### Task instructions
All that is asked is a faithful reproduction of the entries.
##### Task input
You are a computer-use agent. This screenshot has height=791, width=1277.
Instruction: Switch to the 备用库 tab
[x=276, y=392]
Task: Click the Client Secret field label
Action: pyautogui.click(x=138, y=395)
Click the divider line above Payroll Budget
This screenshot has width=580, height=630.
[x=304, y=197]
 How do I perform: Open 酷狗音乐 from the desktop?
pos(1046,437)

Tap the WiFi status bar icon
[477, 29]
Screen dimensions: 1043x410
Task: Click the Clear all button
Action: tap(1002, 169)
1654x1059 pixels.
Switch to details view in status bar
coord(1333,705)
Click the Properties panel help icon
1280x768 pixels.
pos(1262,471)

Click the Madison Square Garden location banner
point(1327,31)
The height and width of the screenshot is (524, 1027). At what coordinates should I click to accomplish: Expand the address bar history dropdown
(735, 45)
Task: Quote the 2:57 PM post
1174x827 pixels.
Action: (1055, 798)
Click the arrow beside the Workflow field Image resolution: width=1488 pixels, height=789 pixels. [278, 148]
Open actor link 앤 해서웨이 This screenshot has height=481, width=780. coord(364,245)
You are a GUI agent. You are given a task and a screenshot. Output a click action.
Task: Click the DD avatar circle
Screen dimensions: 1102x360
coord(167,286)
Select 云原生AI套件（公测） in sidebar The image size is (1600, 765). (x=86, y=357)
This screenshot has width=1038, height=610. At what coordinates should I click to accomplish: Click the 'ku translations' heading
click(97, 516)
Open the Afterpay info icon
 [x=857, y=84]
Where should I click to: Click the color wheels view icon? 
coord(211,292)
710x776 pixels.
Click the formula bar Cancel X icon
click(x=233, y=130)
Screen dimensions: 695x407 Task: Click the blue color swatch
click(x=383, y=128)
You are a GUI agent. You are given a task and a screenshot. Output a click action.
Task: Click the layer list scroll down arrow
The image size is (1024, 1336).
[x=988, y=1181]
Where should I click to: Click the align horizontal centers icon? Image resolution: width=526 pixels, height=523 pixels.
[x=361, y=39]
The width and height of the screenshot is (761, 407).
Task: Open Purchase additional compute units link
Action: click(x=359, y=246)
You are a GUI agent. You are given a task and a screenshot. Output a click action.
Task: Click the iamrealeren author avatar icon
##########
### Response for this exercise
You are a computer-use agent. This screenshot has height=791, width=1277.
Instruction: Switch to the 备用库 tab
[x=276, y=392]
Task: Click the Client Secret field label
Action: pyautogui.click(x=138, y=395)
Click the divider line above Payroll Budget
This screenshot has width=580, height=630.
[x=304, y=197]
 How do I perform: Open 酷狗音乐 from the desktop?
pos(1046,437)

Tap the WiFi status bar icon
[477, 29]
Screen dimensions: 1043x410
Task: Click the Clear all button
Action: tap(1002, 169)
1654x1059 pixels.
Switch to details view in status bar
coord(1333,705)
Click the Properties panel help icon
1280x768 pixels.
pos(1262,471)

Click the Madison Square Garden location banner
point(1327,31)
The height and width of the screenshot is (524, 1027). At what coordinates should I click to accomplish: Expand the address bar history dropdown
(735, 45)
Task: Quote the 2:57 PM post
1174x827 pixels.
Action: (1055, 798)
Click the arrow beside the Workflow field Image resolution: width=1488 pixels, height=789 pixels. [278, 148]
Open actor link 앤 해서웨이 This screenshot has height=481, width=780. coord(364,245)
You are a GUI agent. You are given a task and a screenshot. Output a click action.
Task: Click the DD avatar circle
Screen dimensions: 1102x360
coord(167,286)
Select 云原生AI套件（公测） in sidebar The image size is (1600, 765). (x=86, y=357)
This screenshot has width=1038, height=610. At what coordinates should I click to accomplish: Click the 'ku translations' heading
click(97, 516)
Open the Afterpay info icon
 [x=857, y=84]
Where should I click to: Click the color wheels view icon? 
coord(211,292)
710x776 pixels.
Click the formula bar Cancel X icon
click(x=233, y=130)
Screen dimensions: 695x407 Task: Click the blue color swatch
click(x=383, y=128)
You are a GUI agent. You are given a task and a screenshot. Output a click action.
Task: Click the layer list scroll down arrow
The image size is (1024, 1336).
[x=988, y=1181]
Where should I click to: Click the align horizontal centers icon? Image resolution: width=526 pixels, height=523 pixels.
[x=361, y=39]
The width and height of the screenshot is (761, 407).
Task: Open Purchase additional compute units link
Action: click(x=359, y=246)
You are a GUI agent. You are given a task and a screenshot. Output a click action.
Task: Click the iamrealeren author avatar icon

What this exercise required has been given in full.